22 Temmuz 2012 Pazar

İçimdeki boşlukları doldurunuz Vol. 1

Ve kaybolan yazıyı buldum....  Bakmadan yayınlıyorum.

Truvalı Helen


 Truvalı Helen'in Hektor'u ölüme yolcu ederkenki bir duruşu vardır filmde, beni en çok etkileyen sahnelerden biridir, içimi bomboş eder. Filmi ilk izlediğimde de öyle olmuştu, sanki oradaki Helen bendim. Aşkım uğruna vebalini ödeyemeyeceğim şeylere neden olmuştum... Olmuşumdur, hepimiz vebalini ödeyemediğimiz şeyler yaşamızdır belki. Belki de onları ödediğimiz içindir bu boşluklar. Öldürürken göz yaşı döken Hektor, filmde gösterildiği ve aslında öyle anlatılmayan Hektor'un cesedini babasına vermeden hazırlarken Akhilleus'un döktüğü göz yaşları. Birini öldürmek kolay değil, bedeli de.

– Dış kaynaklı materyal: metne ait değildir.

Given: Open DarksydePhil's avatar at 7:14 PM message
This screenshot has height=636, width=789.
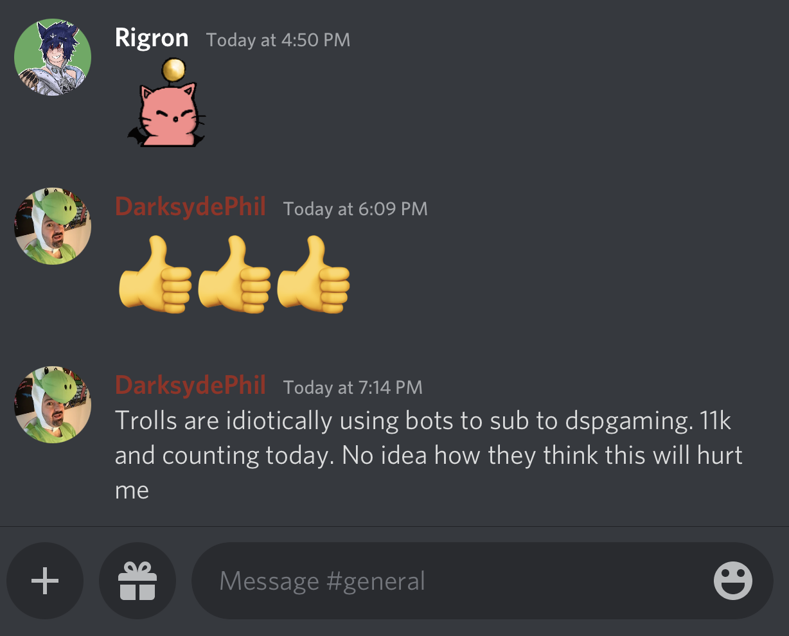Looking at the screenshot, I should [x=53, y=405].
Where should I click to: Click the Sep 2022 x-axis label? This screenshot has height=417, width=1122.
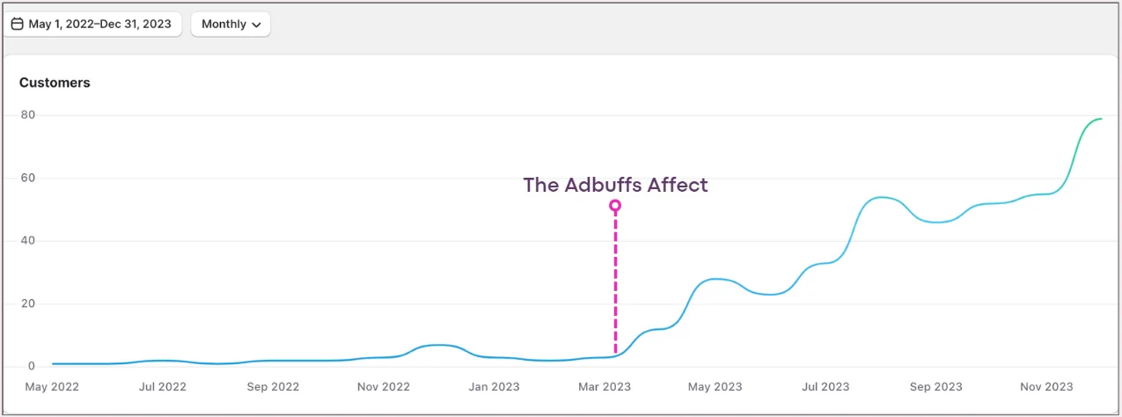pos(273,386)
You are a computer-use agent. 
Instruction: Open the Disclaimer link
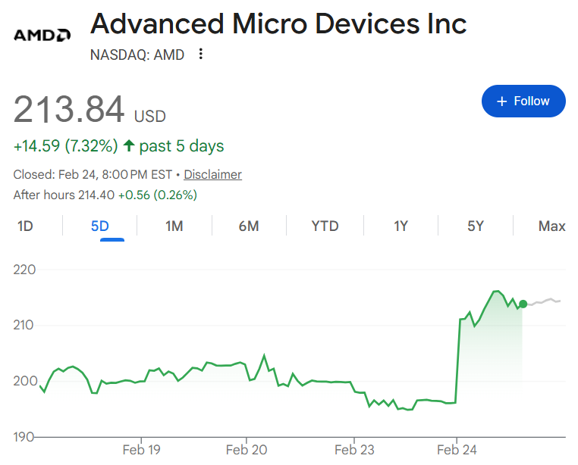212,174
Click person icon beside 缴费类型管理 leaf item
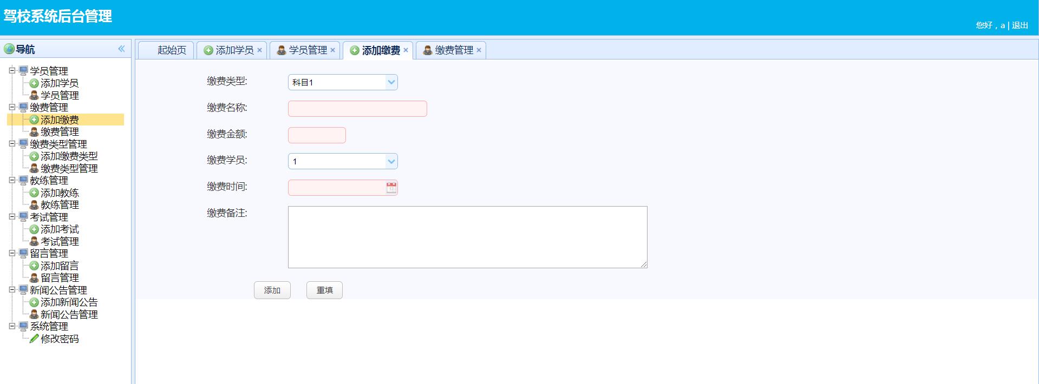This screenshot has height=384, width=1039. (x=34, y=168)
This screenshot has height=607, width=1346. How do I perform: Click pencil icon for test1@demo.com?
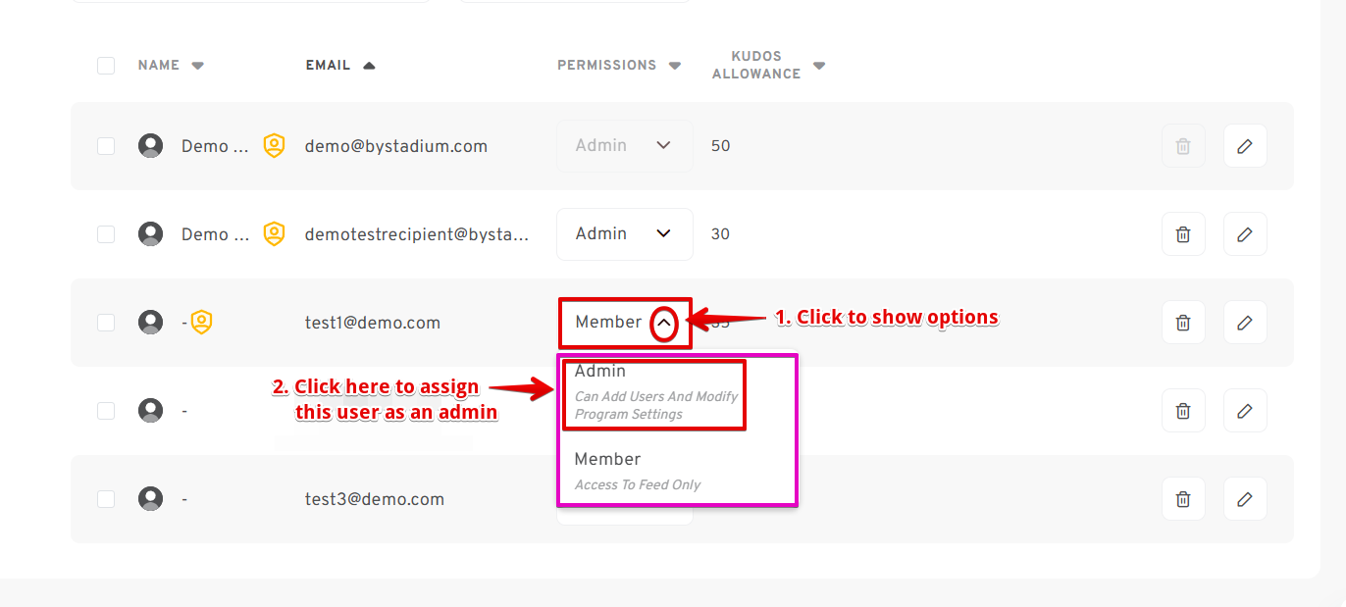tap(1245, 323)
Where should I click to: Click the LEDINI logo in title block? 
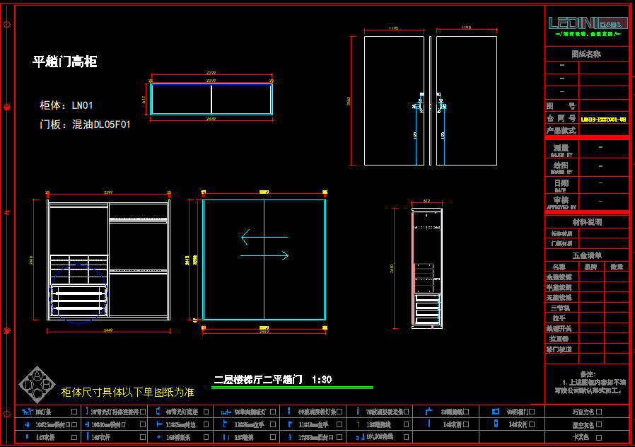click(x=586, y=23)

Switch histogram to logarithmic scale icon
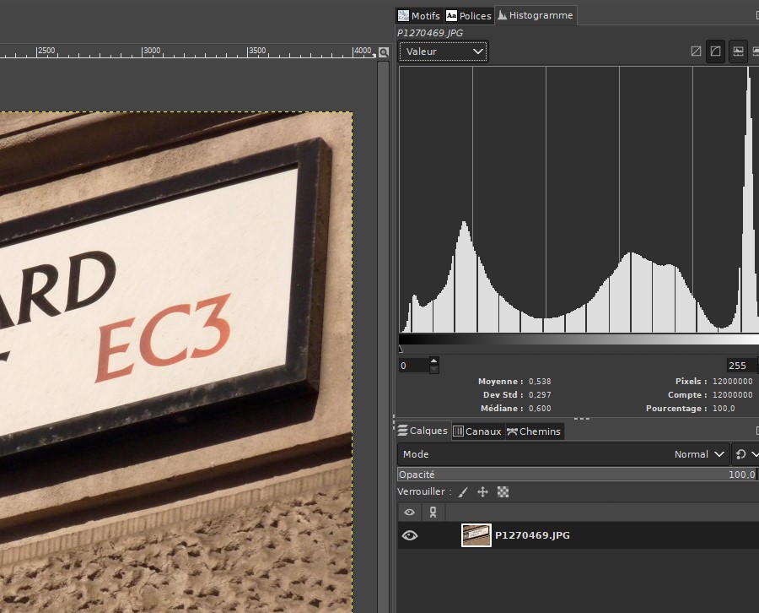click(x=715, y=52)
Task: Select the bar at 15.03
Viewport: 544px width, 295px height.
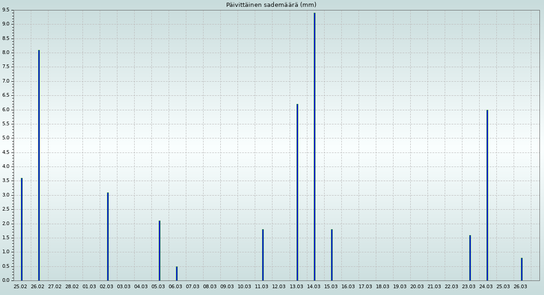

Bu boşluklar bazen gelir beni ziyaret eder. Mesela ilk paketler evden çıkarken, hani şu bahsettiğim Ümraniye'de otuz kedi ve ikisi felçli sekiz köpek bakan kadına, annemin çok giydiği, tiril tiril rahat ve eski, bana göre olmayan bir bluzunu bulmuştum, yıkamış asmışım, poşete ekledim ve eklerken içimde o boşluk oluştu, annem dedim, göz yaşlarımı içime akıttım. Bazı şeyler çok o kişidir ya, bu da öyle bir şeydi. O boşluk kadının sevinci ile geçti.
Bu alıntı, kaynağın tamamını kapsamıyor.